CPI in May likely to rise 1.2%-1.3%: ministry
Vietnam’s consumer price index in May is forecast to continue to increase 1.2-1.3 percent over April since the prices of many goods in the world market are witnessing sharp increases, according to the Ministry of Industry and Trade.
However, the rising pace will be slow afterwards since global economies will start to be able to control inflation, hence a lower pressure on the Vietnamese market.
Also, due to decreasing purchasing power, suppliers will have to find ways to control price increases in the future.
Vietnam’s CPI in Jan-April surged 9.64 percent, far exceeding the 7 percent target estimated by the government earlier this year.

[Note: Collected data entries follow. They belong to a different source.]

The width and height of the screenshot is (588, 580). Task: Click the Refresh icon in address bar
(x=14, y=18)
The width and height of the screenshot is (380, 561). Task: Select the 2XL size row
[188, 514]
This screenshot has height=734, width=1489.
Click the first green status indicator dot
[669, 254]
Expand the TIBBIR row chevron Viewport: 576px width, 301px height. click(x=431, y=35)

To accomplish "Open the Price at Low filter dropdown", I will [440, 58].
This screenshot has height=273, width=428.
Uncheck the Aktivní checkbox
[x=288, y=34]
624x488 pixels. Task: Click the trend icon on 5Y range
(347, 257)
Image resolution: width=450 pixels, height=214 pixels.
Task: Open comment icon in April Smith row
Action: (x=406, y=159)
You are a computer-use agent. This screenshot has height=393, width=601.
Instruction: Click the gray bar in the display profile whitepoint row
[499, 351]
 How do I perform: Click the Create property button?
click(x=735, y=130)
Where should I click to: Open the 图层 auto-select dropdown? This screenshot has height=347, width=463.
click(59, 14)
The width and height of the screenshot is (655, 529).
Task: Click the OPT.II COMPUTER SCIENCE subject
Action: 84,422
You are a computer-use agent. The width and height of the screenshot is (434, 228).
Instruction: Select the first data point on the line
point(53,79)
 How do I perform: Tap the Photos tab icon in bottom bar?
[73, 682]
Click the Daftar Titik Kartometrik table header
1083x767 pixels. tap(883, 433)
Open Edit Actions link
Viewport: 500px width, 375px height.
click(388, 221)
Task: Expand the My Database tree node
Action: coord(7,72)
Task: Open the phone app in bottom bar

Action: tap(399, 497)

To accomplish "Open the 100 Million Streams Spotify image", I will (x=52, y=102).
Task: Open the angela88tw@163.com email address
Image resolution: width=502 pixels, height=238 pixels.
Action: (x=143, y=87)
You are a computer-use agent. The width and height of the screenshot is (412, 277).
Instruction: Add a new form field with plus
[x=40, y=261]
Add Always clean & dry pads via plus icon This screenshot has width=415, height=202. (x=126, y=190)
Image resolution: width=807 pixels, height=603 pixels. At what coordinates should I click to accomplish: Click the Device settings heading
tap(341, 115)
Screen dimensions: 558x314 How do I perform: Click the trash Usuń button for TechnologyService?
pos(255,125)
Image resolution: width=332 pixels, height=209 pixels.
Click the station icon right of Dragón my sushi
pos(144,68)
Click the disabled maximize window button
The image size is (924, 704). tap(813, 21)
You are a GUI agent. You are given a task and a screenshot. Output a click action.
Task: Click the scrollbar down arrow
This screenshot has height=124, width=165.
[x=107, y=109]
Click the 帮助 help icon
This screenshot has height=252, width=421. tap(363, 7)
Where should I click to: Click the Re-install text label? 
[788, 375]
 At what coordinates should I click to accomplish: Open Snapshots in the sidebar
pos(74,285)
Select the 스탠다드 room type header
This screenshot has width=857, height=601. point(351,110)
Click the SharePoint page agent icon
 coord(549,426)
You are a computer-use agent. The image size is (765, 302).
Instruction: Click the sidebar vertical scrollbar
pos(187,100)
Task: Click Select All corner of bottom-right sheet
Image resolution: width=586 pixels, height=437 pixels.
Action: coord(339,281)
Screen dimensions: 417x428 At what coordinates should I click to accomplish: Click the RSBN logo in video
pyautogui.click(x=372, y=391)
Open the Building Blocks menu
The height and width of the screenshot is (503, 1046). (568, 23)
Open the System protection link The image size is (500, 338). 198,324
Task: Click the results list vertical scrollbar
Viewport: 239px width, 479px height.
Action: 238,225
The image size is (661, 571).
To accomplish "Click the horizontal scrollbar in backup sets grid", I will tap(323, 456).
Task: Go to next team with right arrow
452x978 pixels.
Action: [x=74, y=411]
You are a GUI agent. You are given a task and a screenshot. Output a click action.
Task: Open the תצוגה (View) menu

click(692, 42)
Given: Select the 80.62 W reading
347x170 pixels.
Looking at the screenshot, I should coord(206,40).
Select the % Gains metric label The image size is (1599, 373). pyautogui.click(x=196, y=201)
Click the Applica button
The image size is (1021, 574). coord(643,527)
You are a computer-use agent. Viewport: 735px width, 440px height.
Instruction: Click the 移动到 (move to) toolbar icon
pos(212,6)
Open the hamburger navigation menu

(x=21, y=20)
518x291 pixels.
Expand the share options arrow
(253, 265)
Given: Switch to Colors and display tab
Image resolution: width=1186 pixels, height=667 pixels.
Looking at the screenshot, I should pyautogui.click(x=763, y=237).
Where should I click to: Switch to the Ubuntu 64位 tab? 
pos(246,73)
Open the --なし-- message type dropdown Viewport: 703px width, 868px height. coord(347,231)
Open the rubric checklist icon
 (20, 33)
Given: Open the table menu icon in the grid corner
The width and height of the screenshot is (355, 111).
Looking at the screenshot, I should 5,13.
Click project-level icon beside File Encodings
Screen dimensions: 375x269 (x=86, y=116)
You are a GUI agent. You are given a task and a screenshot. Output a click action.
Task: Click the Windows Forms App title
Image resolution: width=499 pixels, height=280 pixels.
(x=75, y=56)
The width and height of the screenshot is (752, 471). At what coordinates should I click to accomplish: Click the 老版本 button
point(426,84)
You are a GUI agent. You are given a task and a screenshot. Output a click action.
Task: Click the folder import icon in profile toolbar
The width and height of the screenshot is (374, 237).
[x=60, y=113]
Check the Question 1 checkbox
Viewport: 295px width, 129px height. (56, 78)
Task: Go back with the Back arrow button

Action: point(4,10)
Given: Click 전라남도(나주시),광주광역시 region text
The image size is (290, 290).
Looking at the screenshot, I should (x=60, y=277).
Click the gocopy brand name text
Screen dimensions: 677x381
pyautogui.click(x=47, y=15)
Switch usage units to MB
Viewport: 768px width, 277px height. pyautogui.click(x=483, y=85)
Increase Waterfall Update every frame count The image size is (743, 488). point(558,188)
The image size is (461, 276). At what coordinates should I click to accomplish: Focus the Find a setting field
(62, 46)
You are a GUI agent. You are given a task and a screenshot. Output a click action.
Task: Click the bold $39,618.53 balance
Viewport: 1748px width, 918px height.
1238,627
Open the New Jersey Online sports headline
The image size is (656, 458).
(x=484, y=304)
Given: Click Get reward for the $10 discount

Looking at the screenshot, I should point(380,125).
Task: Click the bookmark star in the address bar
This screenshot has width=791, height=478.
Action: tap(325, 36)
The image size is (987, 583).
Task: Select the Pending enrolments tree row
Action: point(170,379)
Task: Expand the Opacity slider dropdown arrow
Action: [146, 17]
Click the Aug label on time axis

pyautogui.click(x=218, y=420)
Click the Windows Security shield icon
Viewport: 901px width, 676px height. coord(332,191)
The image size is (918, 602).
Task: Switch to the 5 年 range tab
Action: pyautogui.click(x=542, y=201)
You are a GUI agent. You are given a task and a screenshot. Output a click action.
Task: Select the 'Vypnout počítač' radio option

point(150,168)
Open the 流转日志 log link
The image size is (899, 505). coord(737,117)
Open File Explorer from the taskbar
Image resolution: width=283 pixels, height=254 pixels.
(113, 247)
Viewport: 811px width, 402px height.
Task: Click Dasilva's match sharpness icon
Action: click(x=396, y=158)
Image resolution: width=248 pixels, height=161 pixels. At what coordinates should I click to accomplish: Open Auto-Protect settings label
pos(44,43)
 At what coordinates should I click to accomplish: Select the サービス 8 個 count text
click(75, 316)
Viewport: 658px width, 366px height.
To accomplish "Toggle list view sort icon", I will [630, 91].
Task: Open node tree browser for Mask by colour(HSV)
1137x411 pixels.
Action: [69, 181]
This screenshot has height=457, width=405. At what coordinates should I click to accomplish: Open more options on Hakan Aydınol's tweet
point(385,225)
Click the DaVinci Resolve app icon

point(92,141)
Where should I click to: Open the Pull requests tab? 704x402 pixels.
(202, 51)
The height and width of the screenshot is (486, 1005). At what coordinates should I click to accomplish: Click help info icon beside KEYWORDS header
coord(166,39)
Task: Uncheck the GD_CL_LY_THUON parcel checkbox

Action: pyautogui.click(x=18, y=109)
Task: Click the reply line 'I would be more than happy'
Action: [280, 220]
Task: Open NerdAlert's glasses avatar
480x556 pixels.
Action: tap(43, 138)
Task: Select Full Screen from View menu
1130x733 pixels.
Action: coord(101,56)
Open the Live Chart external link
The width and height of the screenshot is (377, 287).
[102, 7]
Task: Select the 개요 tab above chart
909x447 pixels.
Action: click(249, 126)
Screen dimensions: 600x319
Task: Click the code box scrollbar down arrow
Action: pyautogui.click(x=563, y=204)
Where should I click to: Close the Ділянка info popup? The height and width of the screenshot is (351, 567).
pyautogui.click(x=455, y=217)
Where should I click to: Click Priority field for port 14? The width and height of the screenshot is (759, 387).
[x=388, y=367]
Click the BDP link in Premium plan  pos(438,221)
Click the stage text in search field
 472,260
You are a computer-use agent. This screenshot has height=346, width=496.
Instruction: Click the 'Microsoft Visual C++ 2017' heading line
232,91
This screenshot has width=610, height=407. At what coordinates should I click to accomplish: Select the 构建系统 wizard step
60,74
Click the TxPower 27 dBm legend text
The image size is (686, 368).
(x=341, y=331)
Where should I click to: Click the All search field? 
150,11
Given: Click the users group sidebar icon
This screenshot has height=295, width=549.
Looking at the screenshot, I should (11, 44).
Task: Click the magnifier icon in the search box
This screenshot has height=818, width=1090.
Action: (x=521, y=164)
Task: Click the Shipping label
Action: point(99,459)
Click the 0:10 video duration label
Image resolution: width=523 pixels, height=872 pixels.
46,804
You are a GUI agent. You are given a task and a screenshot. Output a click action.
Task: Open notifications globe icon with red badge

Vietnam Prime Minister, Nguyen Tan Dung, has also asked to control the whole year inflation to under 12-13 percent.
At the recent 44th annual meeting of Asian Development Bank (ADB) held in Hanoi, Minister of Planning and Investment Vo Hong Phuc said that the country’s inflation target in 2011 would be 11.75 percent, equaling the figure in 2010.
United Nations Economic and Social Commission for Asia and the Pacific (ESCAP) has forecast Vietnam’s inflation in 2011 is likely to hit 15 percent, said its socio-economic situation survey report in Asia-Pacific.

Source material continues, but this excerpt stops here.